Key disadvantages included concerns around safeguarding, missing important information/issues, difficulty in building meaningful relationships and amplification of existing inequalities. In particular, concerns were expressed about additional barriers to service access and utilisation for women with poor access to the internet (or to technology) or with other communication challenges (e.g. English as a second language). Other barriers included a standardised approach to implementation (making it difficult to offer choice or flexibility to service users), lack of staff confidence/competence in using new systems and processes, problems with technology and inter-operability of systems and the need to undertake ‘workarounds’ creating additional unseen workload. Key outcomes were service user/staff experience, workload, equity, access, clinical and cost-effectiveness and safety.
Participants in both groups strongly emphasised the need to consider DC-CON in terms of its appropriateness and impact with respect to different groups of women. Both stakeholder groups stressed the importance of inclusion, attention to diversity and the danger of digital consultations exacerbating inequalities. It was important, therefore, for the process of IPT development to take into account features of context that might link to inequality and inclusion. These concerns were incorporated within a sampling process used for evidence retrieval in Stage II.
Stage II
The next stage of refining the review focus and IPT development comprised a focused search of the literature in order to identify papers and other sources of evidence with sufficient detail and richness to contribute to theory building (Booth et al., 2018). The insights from the stakeholder (COSU-SG, HP-SG and PAG) workshops in stage I (as well as expertise from within the team) were utilised to construct an initial table listing potential contexts, mechanisms and outcomes (CMOs). This exercise helped ensure that we tried to find relevant literature relating to the dimensions that had been deemed important. Accordingly, contexts were defined in relation to population groups (e.g. different groups of women with different social, economic or clinical issues); settings (e.g. rural or urban), stages of the maternity pathway, DC-CON modality and associated technologies (e.g. phone or video, linkage to record systems) and organisation of care. Mechanisms included the identified concepts such as empowerment, convenience, digital capacity and inclusion and outcomes included a focus on equity (in addition to others such as safety, clinical outcomes and satisfaction).

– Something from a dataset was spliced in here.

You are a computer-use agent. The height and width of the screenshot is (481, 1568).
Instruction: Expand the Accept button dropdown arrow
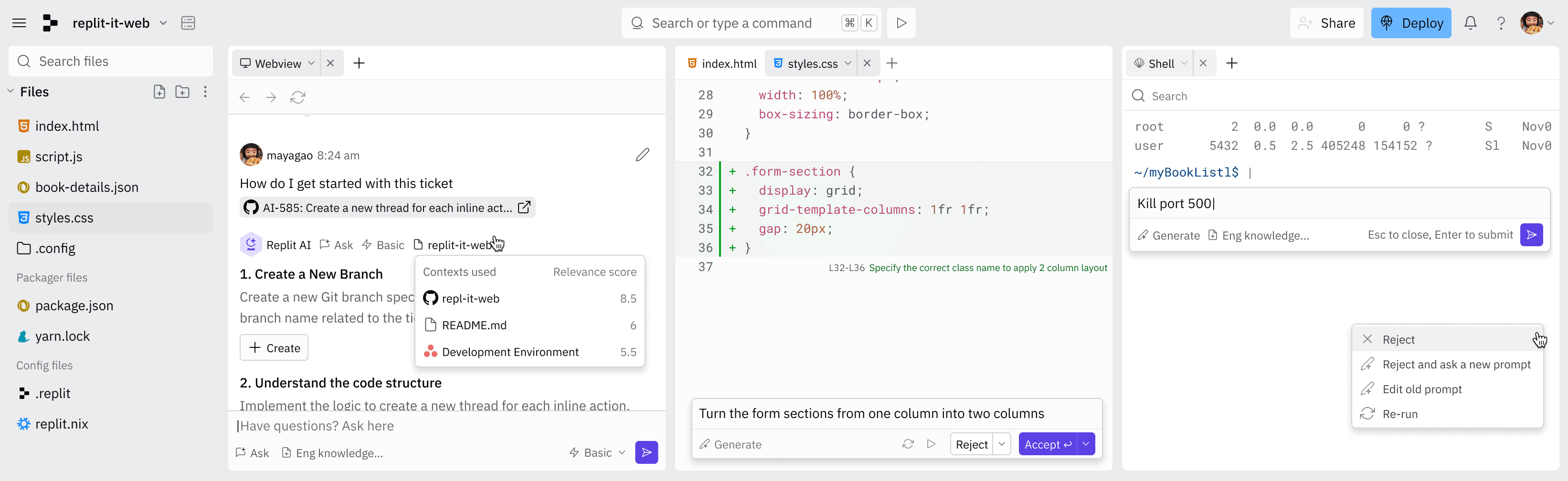click(1086, 444)
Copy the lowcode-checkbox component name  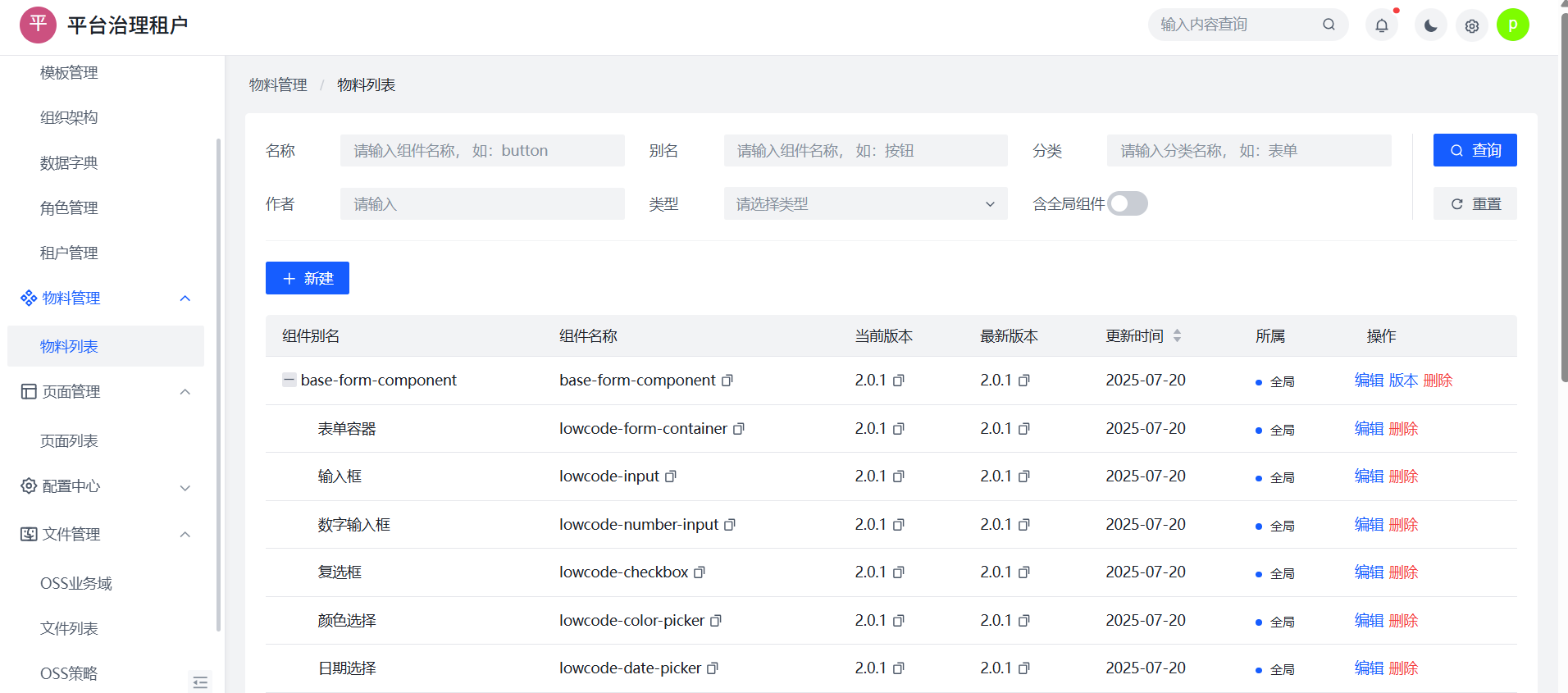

Initial searches were constructed around database indexing terms and synonyms for the three facets of: (i) remote care, (ii) maternity and (iii) models/frameworks. The search utilised an established approach to searching for theory-rich papers (Booth and Carroll, 2015) and was implemented across three databases (Medline, CINAHL, Scopus). The search was limited to studies from 2010 onwards in order to reflect a contemporary picture of technology use. The results revealed a limited number of theory-rich maternity papers. As a result, we implemented a second search of potentially comparable non-maternity clinical areas (primary care, diabetes, hypertension) and pursued a range of supplementary and grey literature search strategies – see Supplemental File S3 for the search strategy. This initial realist search process therefore needed to draw upon many diverse sources of evidence (within but also outside of the maternity context) and yielded a total of 2638 records (Booth et al., 2018).

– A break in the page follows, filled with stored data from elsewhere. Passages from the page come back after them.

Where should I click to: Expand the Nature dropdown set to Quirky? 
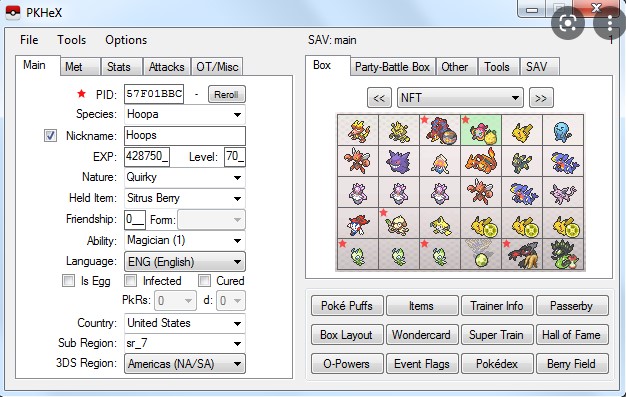[x=185, y=177]
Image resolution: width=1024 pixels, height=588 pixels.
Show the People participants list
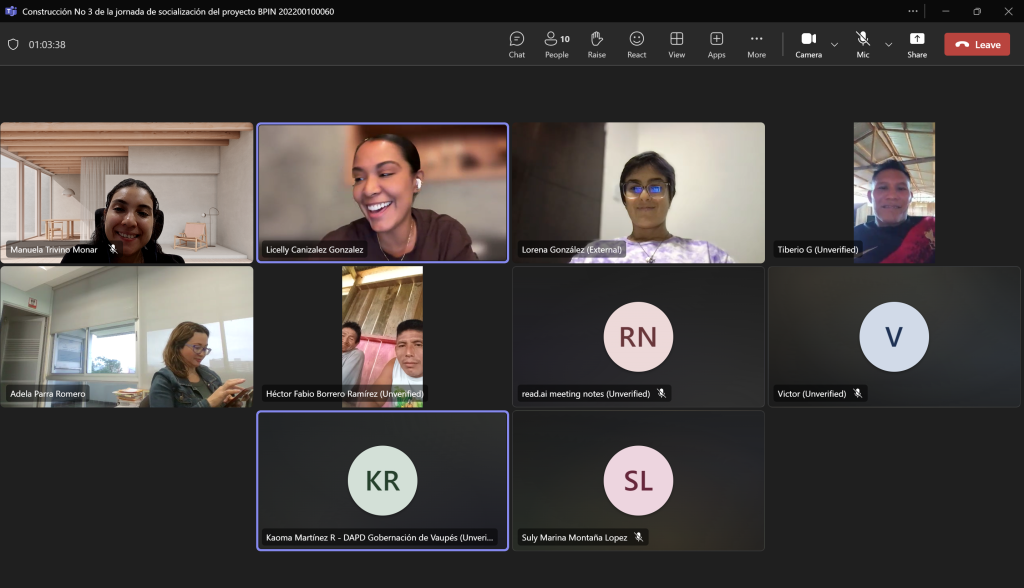[x=556, y=44]
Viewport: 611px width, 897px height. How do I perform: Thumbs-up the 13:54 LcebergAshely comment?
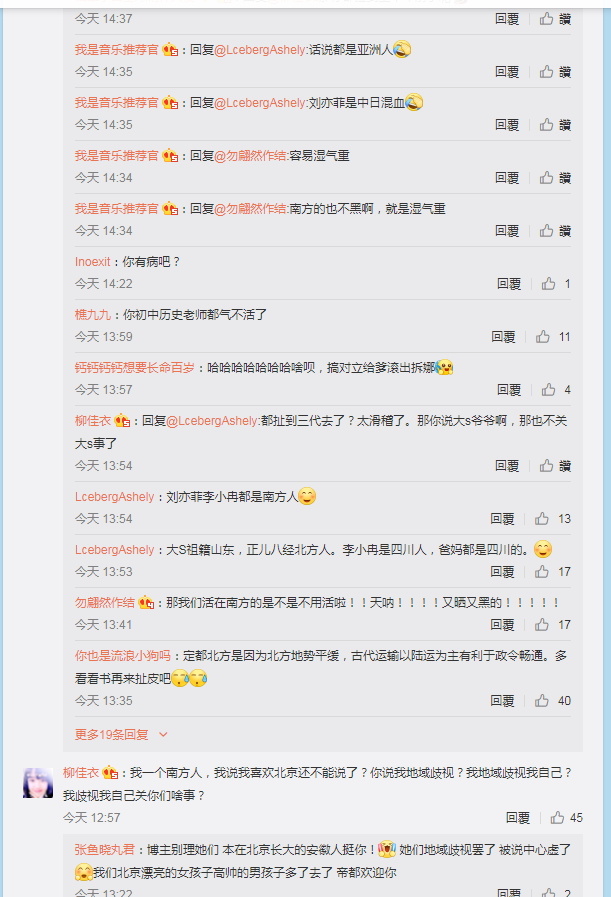tap(542, 519)
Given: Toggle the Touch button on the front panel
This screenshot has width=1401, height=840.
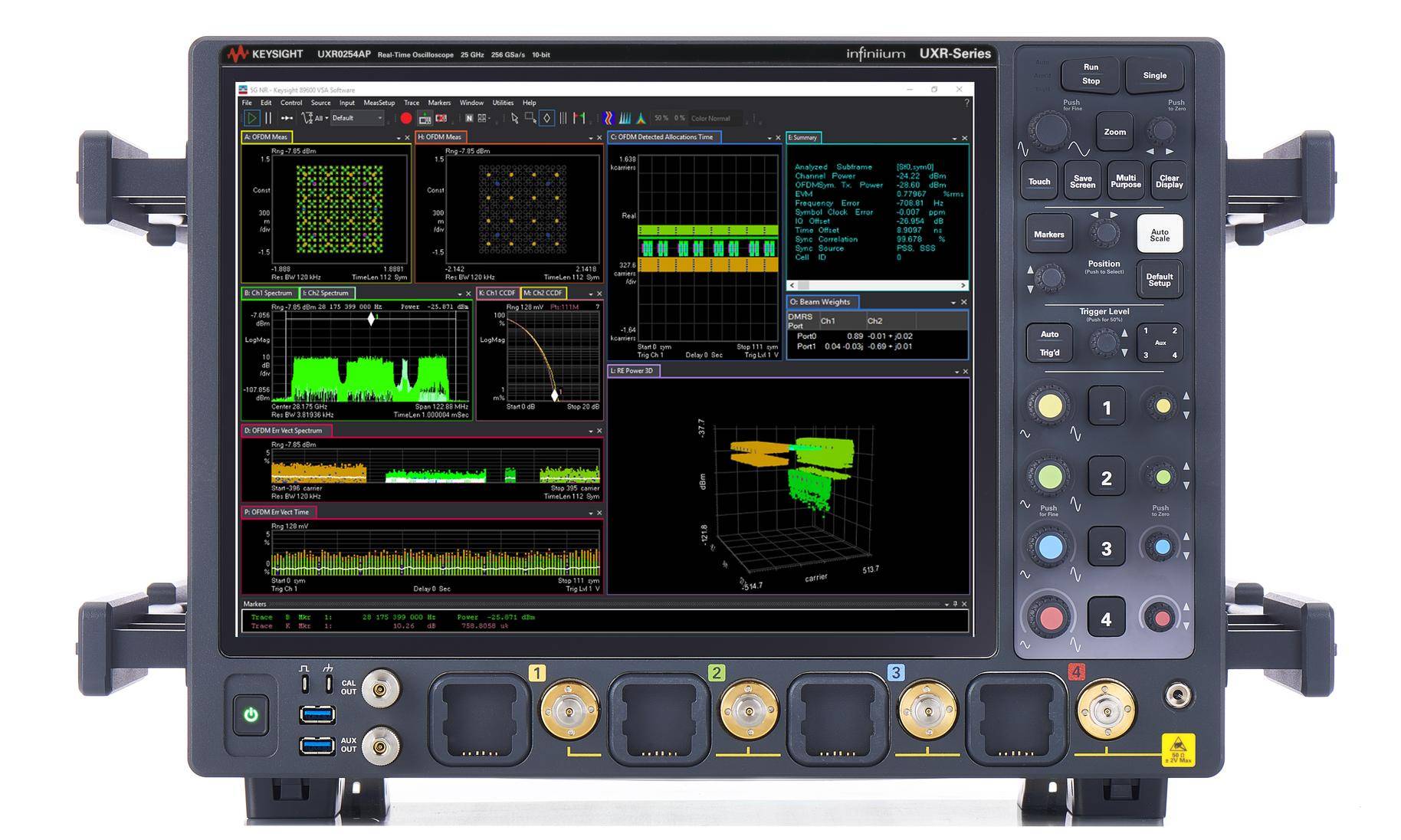Looking at the screenshot, I should (1038, 182).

Study screening and selection aimed to identify what has been referred to as ‘key informant’ papers (rather than to undertake a comprehensive search of empirical evidence which occurs in Phase 2 of a realist review; Jagosh, 2022). Such papers are defined as: ‘papers that have high relevance to the realist synthesis. . . . . . .the framing of the research and the research questions are highly matched to the review questions, the empirical findings are clearly described and there is a rich description of the process and context that can greatly advance the theoretical output of the review’ (Jagosh, 2022: 1). In addition to using criteria of relevance and richness, we also adopted a purposive sampling approach to study selection. Purposive sampling helped to keep this phase of the review manageable (Ames et al., 2019), but more importantly, it also provided a way of addressing the priorities identified by our stakeholders. The initial tabulated list of CMOs was modified into a sampling framework based upon maximum variation sampling in terms of potential groups of women and settings taking care to ensure that all areas identified as stakeholder priorities were included. See Supplemental File S4 for the final list of papers reviewed (n = 49), grouped according to the framework.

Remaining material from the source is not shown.